“Ha! You think we’ll be together that long?”
“What long? It could happen tonight!”
Ruby smiled. “It could,” she said. “It won’t, but it could.”
Crockett opened the door and followed her inside.
Salvatori Calucci’s caseworker was a lady named Mrs. Thorsen. She was waiting at the front desk. As tall as Ruby and sixty with salt and pepper hair, thirty extra pounds, skin the color of milk chocolate, and that calm expression of strength and good humor that only comes from frequently dealing with other people’s sorrow and stress, she led them through the main building and toward the rear courtyard.
“Sal is a real piece of work,” she said. “He’s our second oldest resident, next to Mrs. Farmer, and she hasn’t been outside in two years. Oh, he has his good days and bad days, and he drifts quite a bit, but when he’s on, he’s as sharp as anybody here. He and one of the assistants have appropriated a portion of flowerbed. Sal supervises the growing of peppers and tomatoes. He loves to give them to the cooks so that some of what he grows can be served to everybody.”
“How’s he doing?” Ruby said.
“Well, he’s confined to his wheel chair now. He had a tendency to get a little reckless with his scooter. And he’s on an oh-two nasal line most of the time, but other than that, he doesn’t have any really unusual difficulties. Not a lot of pain or discomfort. He just keeps on keepin’ on.” She smiled. “Sal, I’ll miss.”
They walked out of the building and into sunlight once again. There was an easy breeze and the temperature had climbed to about fifty-five degrees. Mrs. Thorsen stopped and scanned the area.

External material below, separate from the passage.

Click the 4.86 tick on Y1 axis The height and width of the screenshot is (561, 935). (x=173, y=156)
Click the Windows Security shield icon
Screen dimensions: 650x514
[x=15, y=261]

“There he is,” she said, pointing across the lawn to a small figure in a distant wheelchair. She handed Ruby a beeper. “Please stay in that general area so the staff can find you easily. Should you need any assistance, just push the button. If something serious should occur, push the button down and hold it for a count of three. Enjoy your visit and please keep it to no more than thirty minutes. If you need more time with him, feel free to return after lunch or again tomorrow. He’s usually more alert after his morning nap and lunch. Leave the beeper at the desk on your way out. If you have questions, need something, or have any requests, I am at your disposal.”
She shook hands with both of them and walked back into the building.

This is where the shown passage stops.